AUFGABEN:
[1] Welche beiden Darstellerinnen werden im Text über die Emma von Seltau für die ehemaligen Vorstellungen des Stücks genannt?
[2] Gib aus dem Text über die Emma von Seltau die Stelle zwischen „Der liebenswürdigen Künstlerin, welche“ und „und Mad. Brede.“, beide eingeschlossen, wortgetreu wieder.

VORLIEGENDER TEXT:
=======

Der liebenswürdigen Künstlerin, welche die Emma von Seltau gab, erlauben wir uns folgende Bemerkung mitzutheilen. Emma von Seltau bleibt al ¦ lerdings stets und bei jeder Art des Spiels ein – man erlaube uns das Wort – widerhaariger Charakter. Soll aber das Mädchen uns nicht – fast unangenehm werden, sollen wir in ihr nur eine Schwärmerin, keine jeden Mann abstoßende Prüde sehen, so muß diese Rolle mit dem höchsten Aufwand von Laune, heiter, fröhlich, ja schier näckisch, das heißt, sich im necken gefallend, frei und rücksichtslos, aber ja nicht ihre Grundsätze recht ernstlich predigend, schwermüthig sentimental und feierlich sittenrichtend gegeben werden. So nahmen sie auch in den ehemaligen Vorstellungen dieses Stücks Mad. Hartwig und Mad. Brede.

=======

VORLIEGENDES MATERIAL:
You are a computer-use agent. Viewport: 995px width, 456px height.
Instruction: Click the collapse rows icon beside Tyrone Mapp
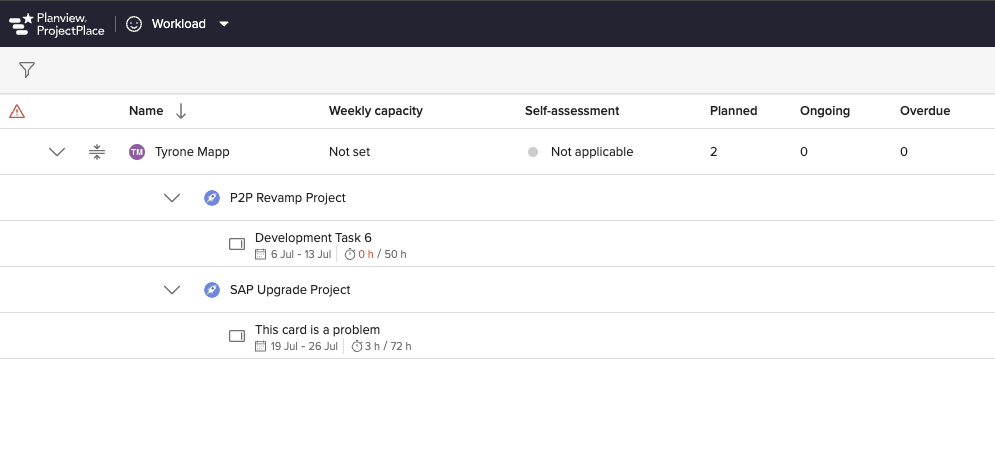click(96, 152)
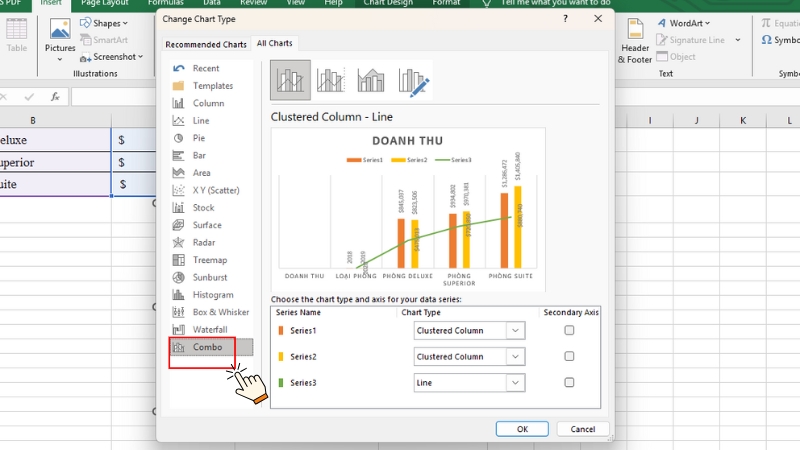Viewport: 800px width, 450px height.
Task: Choose Stacked Area - Clustered Column subtype
Action: (371, 80)
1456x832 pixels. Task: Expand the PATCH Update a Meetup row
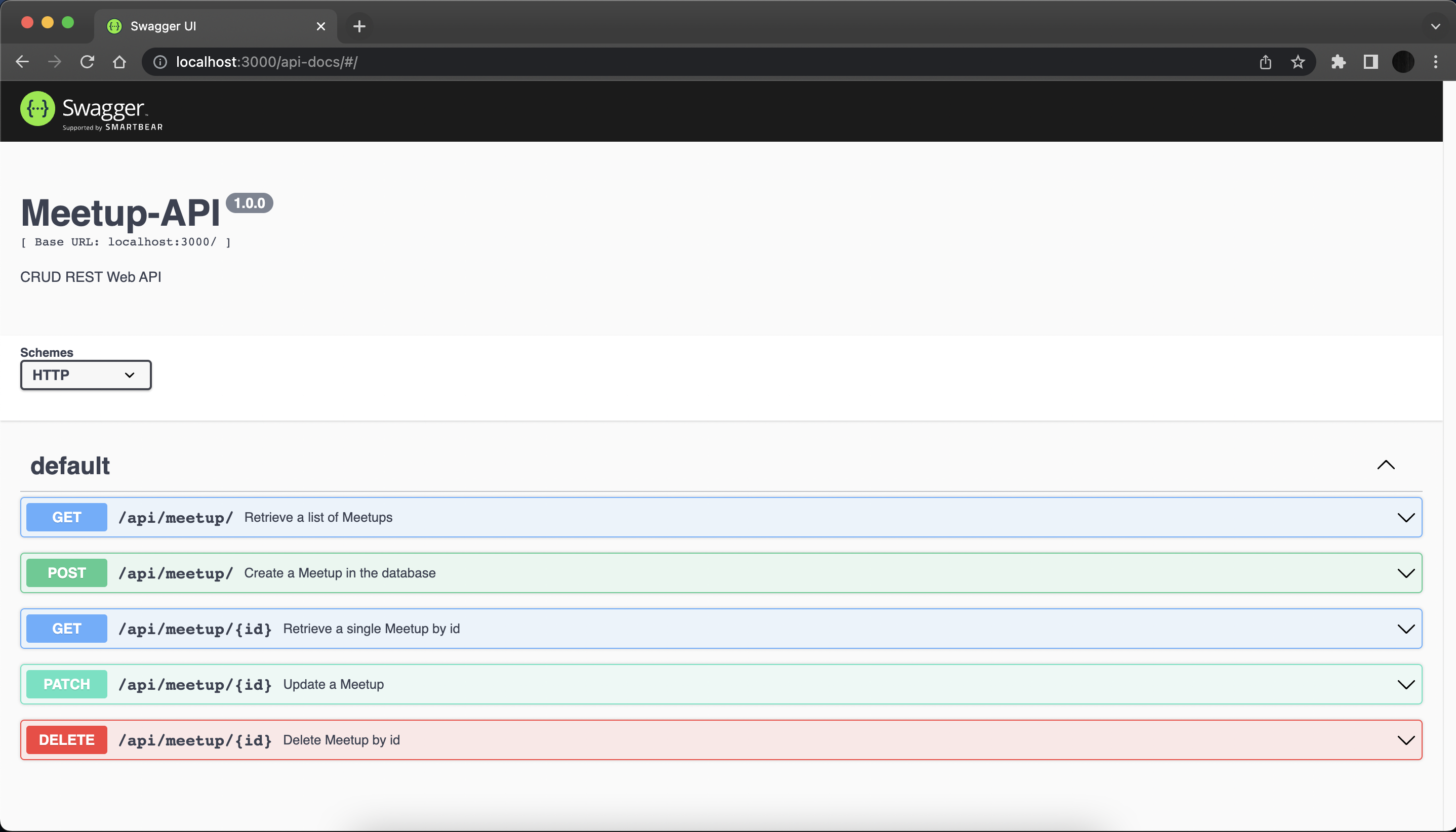1406,685
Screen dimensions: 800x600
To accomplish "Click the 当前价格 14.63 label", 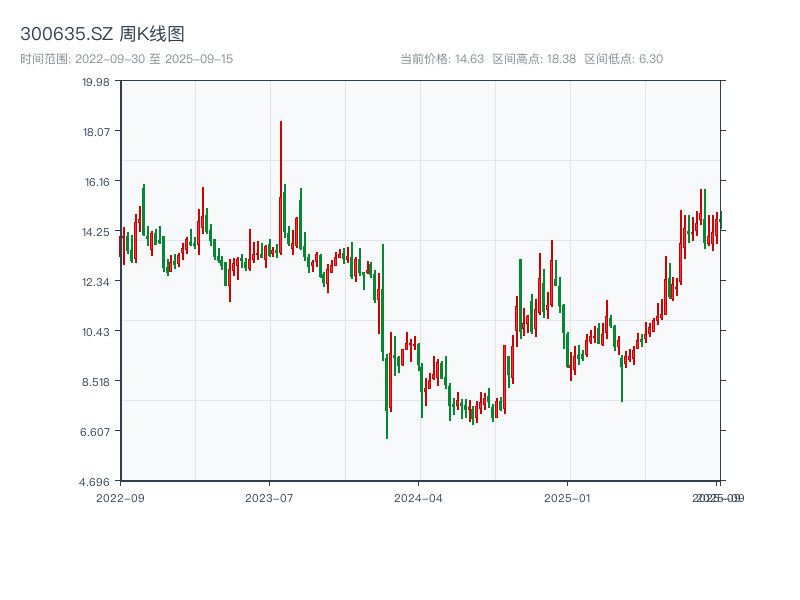I will 442,59.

=======

ANTWORTEN:
[1] Mad. Hartwig und Mad. Brede.

[2]
Der liebenswürdigen Künstlerin, welche die Emma von Seltau gab, erlauben wir uns folgende Bemerkung mitzutheilen. Emma von Seltau bleibt al ¦ lerdings stets und bei jeder Art des Spiels ein – man erlaube uns das Wort – widerhaariger Charakter. Soll aber das Mädchen uns nicht – fast unangenehm werden, sollen wir in ihr nur eine Schwärmerin, keine jeden Mann abstoßende Prüde sehen, so muß diese Rolle mit dem höchsten Aufwand von Laune, heiter, fröhlich, ja schier näckisch, das heißt, sich im necken gefallend, frei und rücksichtslos, aber ja nicht ihre Grundsätze recht ernstlich predigend, schwermüthig sentimental und feierlich sittenrichtend gegeben werden. So nahmen sie auch in den ehemaligen Vorstellungen dieses Stücks Mad. Hartwig und Mad. Brede.